Singal, in his order last month, referred to concerns about “hazards and restrictions” on the Brown property, and said, “quite simply, the ‘unique circumstances’ of the Brown case gave rise to special security concerns at the Plainfield property.”
He also said that a contractor hired by the federal government to oversee the various services at the Brown property said that the plow rates “were fair, reasonable and superior to those of the other vendors.”
Plainfield Town Administrator Steve Halleran said town officials weren’t happy with the judge’s decision, which did add some $4,000 to the government’s initial offer to Plainfield, but had decided not to contest the decision further.
“It seems incredible to us that the federal government spent $174,000 maintaining that property,” Halleran said. “The taxpayers are getting hosed.”
But he also said Plainfield had already budgeted a $120,000 reserve for uncollectable taxes, which covers the principal in taxes it had hoped to collect.
“The bottom line is our stated financial position for 2016/17 is unaffected, but we still are out $102,000,” Halleran said via email.
The federal government also seized and sold Elaine Brown’s dental office on Glen Road in Lebanon, but the city is only losing out on about $8,000 in taxes and interest in that case.
Singal’s final order calls for Lebanon to get about $334,600 in proceeds, while the federal government will get $80,339 for its expenses there.
The Lebanon property was also purchased by Hollander in the 2015 auction for $415,000.
Hollander has put the Browns’ Plainfield home up for sale, and it is now listed at $319,000.
Halleran said he is current on his taxes.

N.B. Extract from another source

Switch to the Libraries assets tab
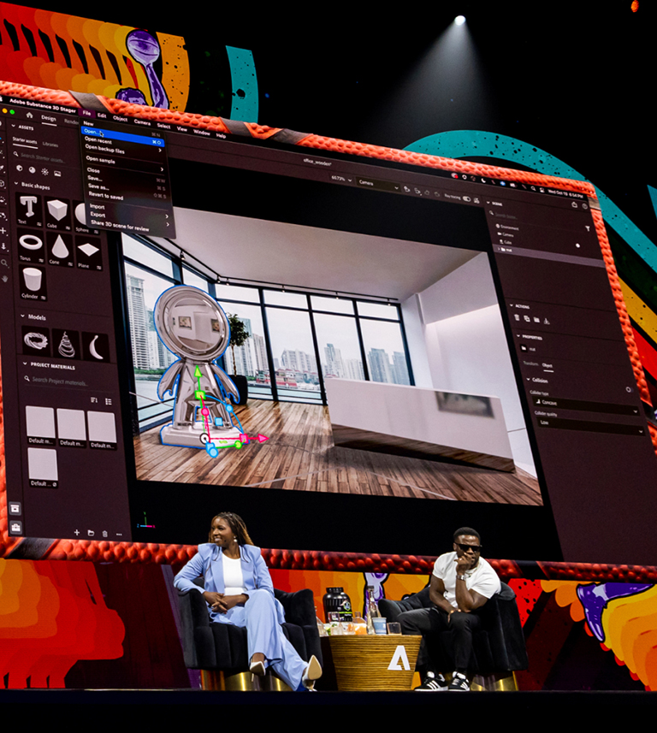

The Browns, who are both in their 70s and in separate federal prisons, were convicted in 2009 of conspiracy to prevent government agents from discharging their duties, obstruction of justice, and illegal possession of firearms, among other charges.
Although Plainfield feels short-changed in its share of the proceeds, the judge’s order also notes that there was no money remaining to satisfy any federal tax liens that might have applied to either property.